→ What the task requires: Each entry is to be given again precisely, and no picture may be carried over.
==============================
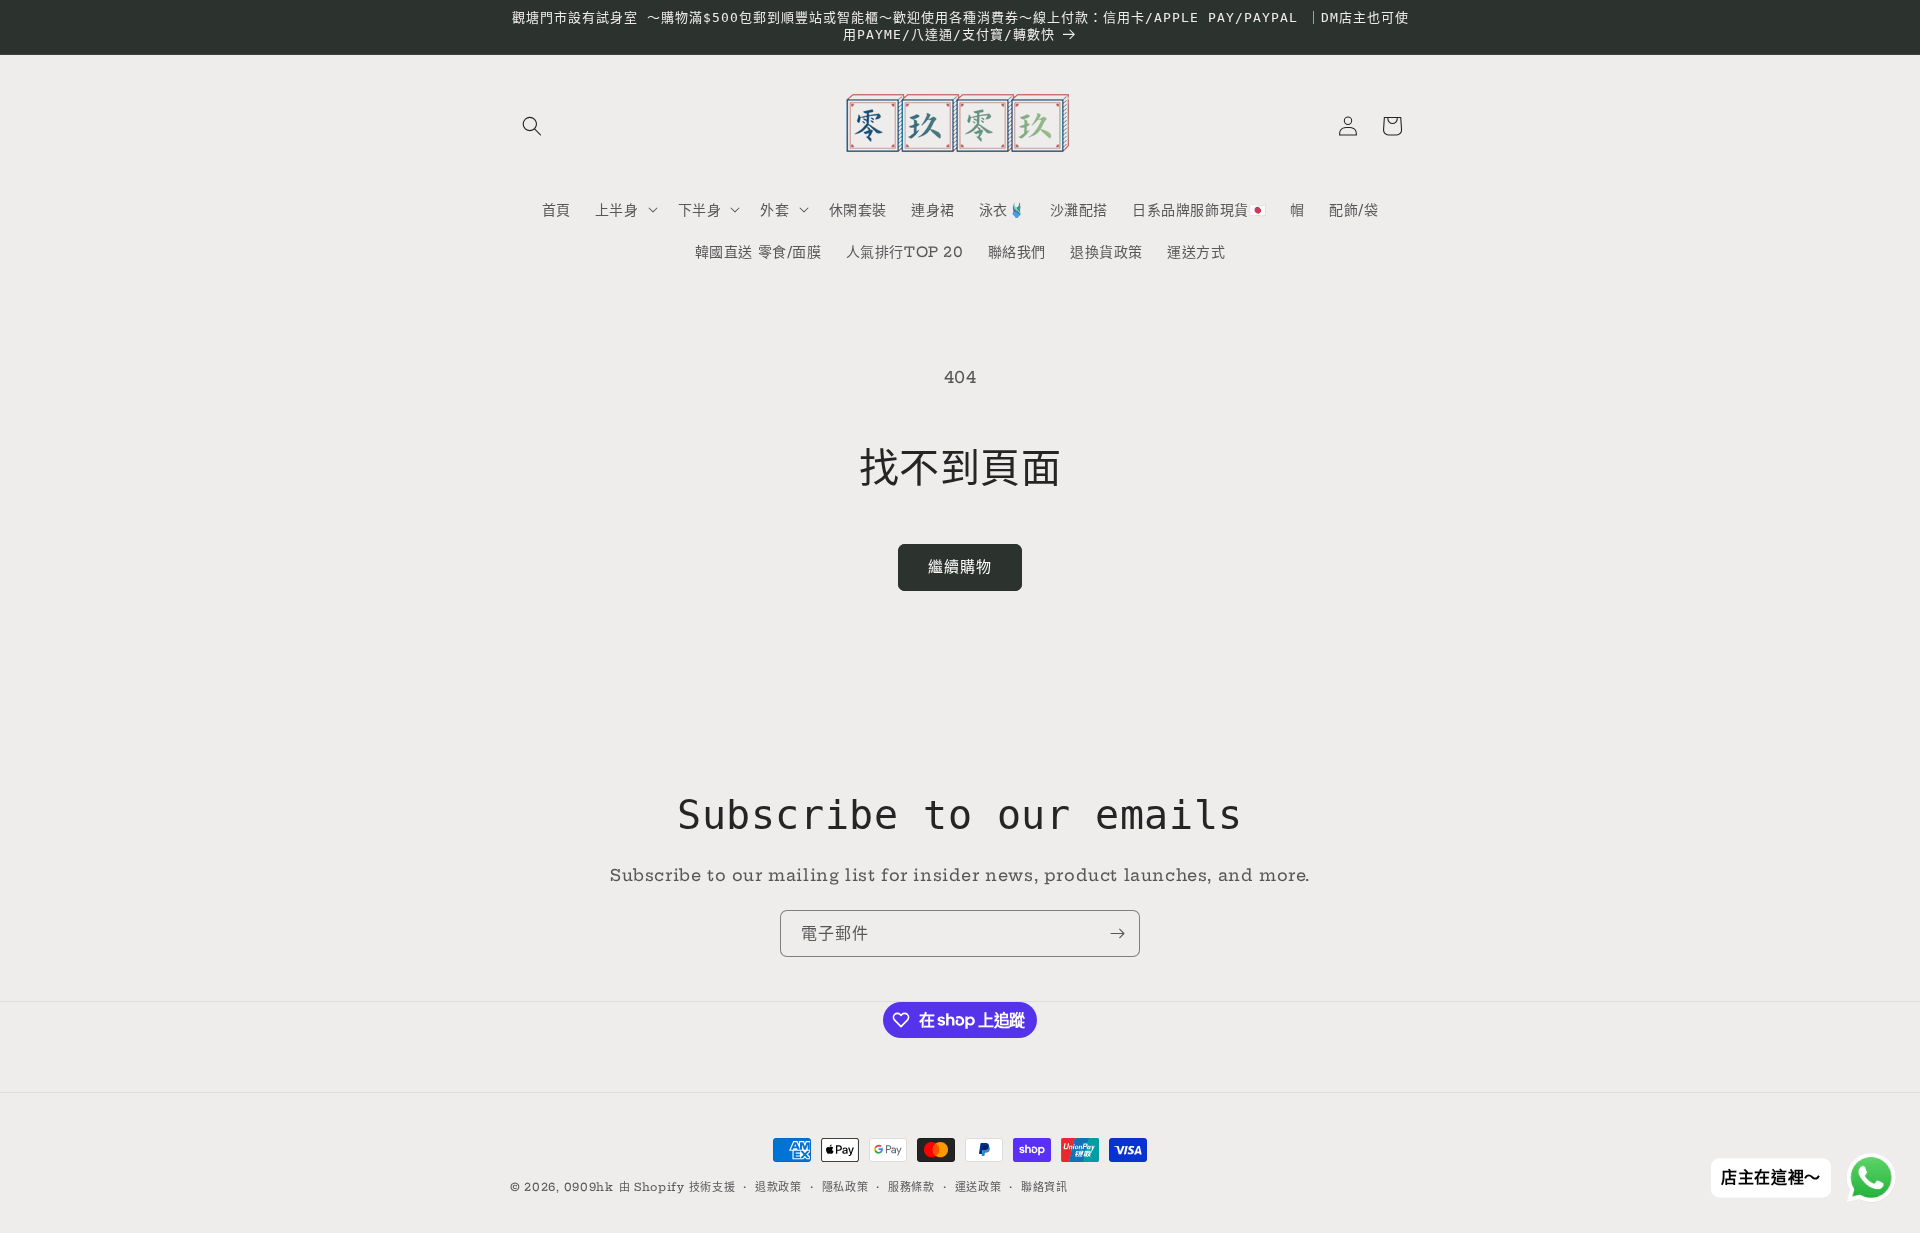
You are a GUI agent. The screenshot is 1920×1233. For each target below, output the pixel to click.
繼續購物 (960, 566)
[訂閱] (1117, 933)
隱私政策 (845, 1186)
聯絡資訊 (1044, 1186)
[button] (532, 126)
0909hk (589, 1187)
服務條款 (911, 1186)
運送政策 (978, 1186)
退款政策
==============================
→ Written solution:
You are a GUI agent. The screenshot is 1920×1233. For each target below, output the pixel to click.
繼續購物 (960, 566)
[訂閱] (1117, 933)
隱私政策 (845, 1186)
聯絡資訊 (1044, 1186)
[button] (532, 126)
0909hk (589, 1187)
服務條款 (911, 1186)
運送政策 (978, 1186)
退款政策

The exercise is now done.